Les dépenses de défense de l’OTAN devraient atteindre des niveaux historiques en 2025, selon les chiffres publiés par l’Alliance le 28 août.
Le dernier rapport, intitulé Defence Expenditure of NATO Countries (2014–2025), indique que les dépenses totales des Alliés devraient s’élever à 1,59 trillion de dollars américains en 2025, aux prix et taux de change courants. En tenant compte de l’inflation, cela correspond à 1,40 trillion de dollars constants de 2021.

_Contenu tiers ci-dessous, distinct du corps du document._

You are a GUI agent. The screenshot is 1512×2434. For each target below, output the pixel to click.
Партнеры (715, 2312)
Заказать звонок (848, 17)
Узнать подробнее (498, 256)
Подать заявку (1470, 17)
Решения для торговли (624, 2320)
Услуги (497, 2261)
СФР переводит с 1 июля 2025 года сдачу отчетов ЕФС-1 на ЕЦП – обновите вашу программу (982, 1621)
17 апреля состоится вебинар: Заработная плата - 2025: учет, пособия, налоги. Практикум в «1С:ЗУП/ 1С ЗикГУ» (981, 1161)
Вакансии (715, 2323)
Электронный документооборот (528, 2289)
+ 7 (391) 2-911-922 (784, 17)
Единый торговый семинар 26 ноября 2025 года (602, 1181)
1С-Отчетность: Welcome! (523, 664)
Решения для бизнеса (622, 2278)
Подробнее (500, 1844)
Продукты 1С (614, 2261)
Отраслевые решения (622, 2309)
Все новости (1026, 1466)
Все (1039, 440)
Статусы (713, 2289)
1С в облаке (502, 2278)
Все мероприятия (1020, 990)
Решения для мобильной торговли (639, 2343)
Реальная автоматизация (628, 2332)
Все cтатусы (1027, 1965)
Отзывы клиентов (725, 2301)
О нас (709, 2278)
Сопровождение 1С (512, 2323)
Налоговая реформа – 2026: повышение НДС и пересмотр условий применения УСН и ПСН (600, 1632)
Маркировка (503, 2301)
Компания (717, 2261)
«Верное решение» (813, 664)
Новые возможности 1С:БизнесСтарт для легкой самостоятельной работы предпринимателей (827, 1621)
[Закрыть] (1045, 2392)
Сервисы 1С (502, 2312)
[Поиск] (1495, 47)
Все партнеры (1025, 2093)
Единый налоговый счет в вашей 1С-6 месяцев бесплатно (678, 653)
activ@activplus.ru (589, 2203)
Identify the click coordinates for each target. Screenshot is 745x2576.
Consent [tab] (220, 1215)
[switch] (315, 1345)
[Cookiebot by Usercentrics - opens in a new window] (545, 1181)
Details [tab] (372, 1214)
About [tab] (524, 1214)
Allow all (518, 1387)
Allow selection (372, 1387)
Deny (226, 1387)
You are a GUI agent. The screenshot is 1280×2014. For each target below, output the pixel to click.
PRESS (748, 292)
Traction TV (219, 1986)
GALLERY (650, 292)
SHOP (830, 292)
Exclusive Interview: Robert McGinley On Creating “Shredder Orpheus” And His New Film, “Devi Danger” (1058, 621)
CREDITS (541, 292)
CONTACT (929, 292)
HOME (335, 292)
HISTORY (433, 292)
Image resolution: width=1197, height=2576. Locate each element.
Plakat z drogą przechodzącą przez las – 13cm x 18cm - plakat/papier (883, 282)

Ces données, compilées à partir des rapports des ministères de la Défense des pays membres et harmonisées avec les prévisions économiques de la Commission européenne, du FMI et de l’OCDE, illustrent à la fois l’ampleur et la répartition inégale de l’effort de défense au sein de l’OTAN.
Les États-Unis restent de loin le principal contributeur, avec des dépenses estimées à 980 milliards de dollars, tandis que les Alliés européens et le Canada devraient dépenser un peu plus de 608 milliards de dollars ensemble.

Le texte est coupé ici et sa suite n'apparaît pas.